Manifestation of blood disorders
1.HISTORY
I-Medical history
A.The present illness, focus on the following:
1.Bleeding.
2.Infection or symptoms related to enlargement of L.N liver or the spleen
3.Non-specific symptoms related to anaemia:Malaise ,
weakness, headache &
weight loss.
B. Any exposure to drugs or chemical.
C. Review of systems; including the nervous system, is necessary as blood
dyscrasia effect many, if not all, organ systems .

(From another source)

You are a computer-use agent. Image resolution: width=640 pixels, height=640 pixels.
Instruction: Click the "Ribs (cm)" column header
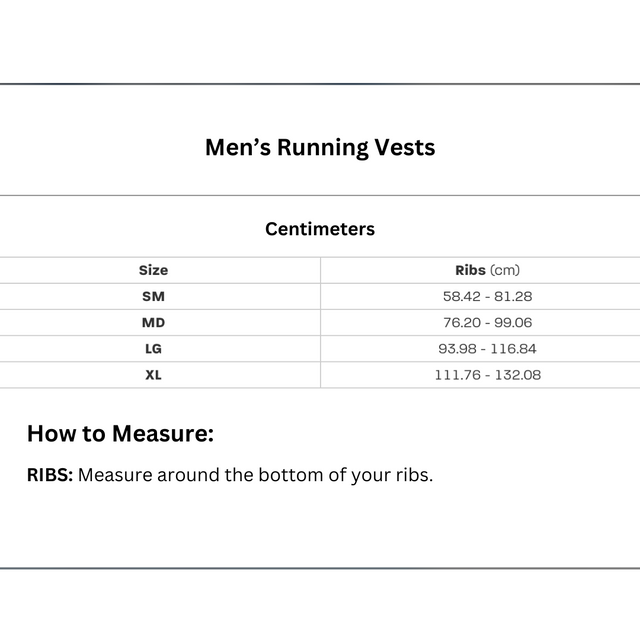(x=487, y=270)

II- Family history; information about the health of other family members as
well as the ethnic background .
2- PHYSICAL EXAMINATION
A- Thorough physical exam. Should focus on; SKIN, MOUTH ,MUCOUS
MEMBRANE,& EYES.
JAUNDICE
PALLOR
PETECHIAE & ECCYMOSIS.
ULCERS
B- Hepatomegaly, splenomegaly,enlarged or tender L.N ,soreness over the
ribs or sternum & variety of neurological abnormalities.
Components of Blood
Plasma:
Transport mechanism 90-92% water, 6-7% proteins,2-3% :Fats,Carbohydrates
(glucose),Electrolytes,Gases (O2, CO2) and Chemical messengers.
ANAEMIA
Anaemia defined as a reduction in one or more of the major red blood cell
(RBC) measurements obtained as a part of the complete blood count (CBC):
haemoglobin concentration, hematocrit (HCT), or RBC count.
In practice, however, a low haemoglobin concentration or a low haematocrit is
most widely employed for this purpose.
A-Symptoms & signs pertaining to anaemia.
1-Non-specific symptoms include; fatigue, weakness, shortness of breath &
symptoms of CHF
2-Signs ;
Pallor ,tachycardia , splenomegaly in minority of cases.
Venous hum in severe anaemia ( Hb < 4 gm/dl).
Functional systolic(flow) murmur.
History:
1-Is there a recent history of loss of appetite, weight loss, fever, and/or night
sweats that might indicate the presence of infection or malignancy?
2-Is there a history of, or symptoms related to, a medical condition that is
known to result in anemia (eg, tarry stools in a patient with ulcer-type pain,
significant blood loss from other sites, rheumatoid arthritis, renal failure)?
3-Is the anemia of recent origin, subacute, or lifelong? Recent anemia is almost
always an acquired disorder, while lifelong anemia, particularly if accompanied
by a positive family history, is likely to be inherited (eg, the
haemoglobinopathies, thalassaemia, hereditary spherocytosis).
Polycythemia:
Overproduction of erythrocytes.Occurs in patients > 50 years old .Most deaths
due to thrombosis.Results in bleeding abnormalities:Epistaxis, spontaneous
bruising, GI bleeding
PLATELETS:
NORMAL PLATELET COUNT 150-400 X10
9
/L
PLATELET disorders;
Defect in count :THROMBOCYTOPENIA
Defect in function :THROMBOASTHENIA.
CLINICAL MANIFESTATIONS;
1-PETECHIAE:
are pinpoint non-blanching spots that measure less than 2 mm in
size, which affects the skin and mucous membranes
2-PURPURA:
is a non-blanching spot that measures greater than 2 mm.
3-ECCHYMOSIS(BRUSIES):
appear on the skin as a result of trauma to the body.
They occur when the small veins, capillaries, and muscle and fiber tissues under
the skin break.
4- HAEMATOMA:
is a collection of blood outside of a blood vesse.
Clotting Disorders:
Haemophilia:
Deficiency or absence of a blood clotting factor
Deficiency of factor VIII causes haemophilia A.
Deficiency of factor IX causes haemophilia B.
Deficiency is a sex-linked, inherited disorder.
Defective gene is carried on the X chromosome.
Signs & Symptoms:
Numerous bruises, deep muscle bleeding, and joint bleeding.